- Born: 11 June 1926 Erfurt, Weimar Republic
- Died: 11 November 1993 (aged 67)

Academic work
- Discipline: Archeology

= Gerhard Zinserling =

Gerhard Zinserling (11 June 1926 in Erfurt – 11 November 1993) was a German classical archaeologist.

==Education and career==
Zinserling left high school in 1944 with a Reifevermerk (certificate of maturity), to take part in the war effort. He was captured as a prisoner of war, but was released early in 1945 and enrolled in preliminary studies for university in Jena in the same year and soon completed his final examination. In 1946 he enrolled in classical archaeology, art history and prehistory at the University of Jena. In 1949 he completed the final academic exam and became an academic assistant at the archaeological institute in Jena. His studies came to an end in 1950, when he received his doctorate from Ludger Alscher and Friedrich Zucker.
His dissertation was entitled Die Stilentwicklung der stadtrömischen Porträtkunst vom Ausgang des zweiten Jahrhunderts n. Chr. bis zum Beginn der Spätantike (The Stylistic Development of Portraiture in the City of Rome from the End of the Second Century AD until the Beginning of late antiquity).

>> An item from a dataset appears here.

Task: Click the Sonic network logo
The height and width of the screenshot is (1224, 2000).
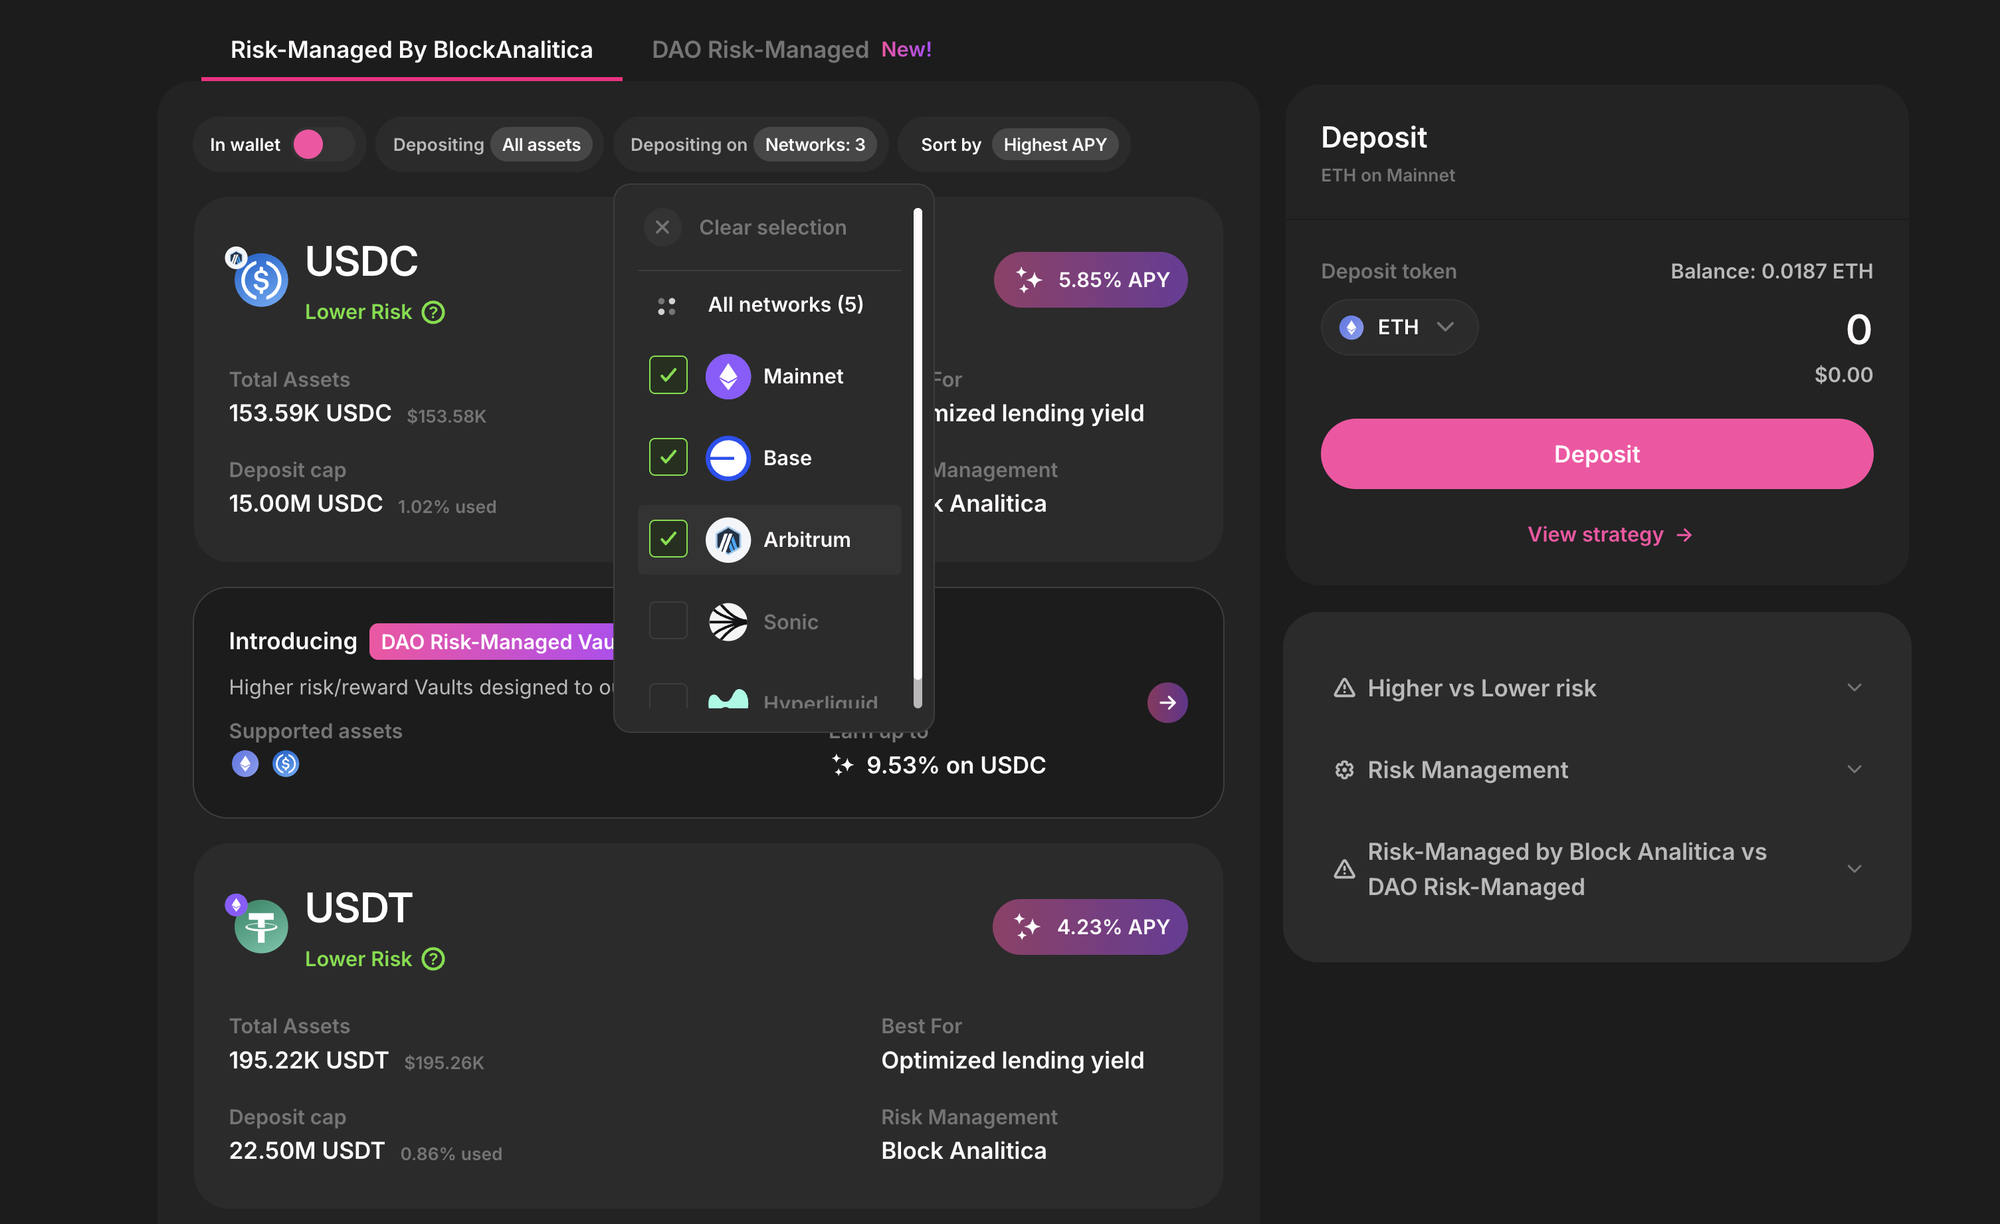Action: [x=728, y=622]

He was then made an acting lecturer. In March 1956 he completed his habilitation from Robert Heidenreich und Horst Kusch at the same location with the work Die Stilentwicklung der stadtrömischen Porträtkunst vom Ausgang des zweiten Jahrhunderts n. Chr. bis zum Beginn der Spätantike (The Stylistic Development of Portraiture in the City of Rome from the End of the Second Century AD until the Beginning of late antiquity), which was a continuation of the studies he had carried out for his doctorate. In September 1956 he became an ordinary lecturer, from June 1960 he was a professor with lectureship and from February 1963 a professor with full lectureship. Finally, in September 1969, Zinserling was appointed chair of classical archaeology at Jena, where he continued to teach until his retirement in 1991.

==Research and personal life==
Zinserling is best known for his handbook Abriss der griechischen und römischen Kunst (Outline of Greek and Roman Art), which received five editions in the DDR. He first married art historian Liselotte Honigmann-Zinserling and then classical archaeologist Verena Paul-Zinserling.

== Selected works ==
- Abriss der griechischen und römischen Kunst (Outline of Greek and Roman Art), Reclam, Leipzig 1970 (Reclams Universal-Bibliothek, Bd. 435)

== Bibliography ==
- Lothar Mertens: Das Lexikon der DDR-Historiker. Saur, München 2006, ISBN 3-598-11673-X, pp. 663–664.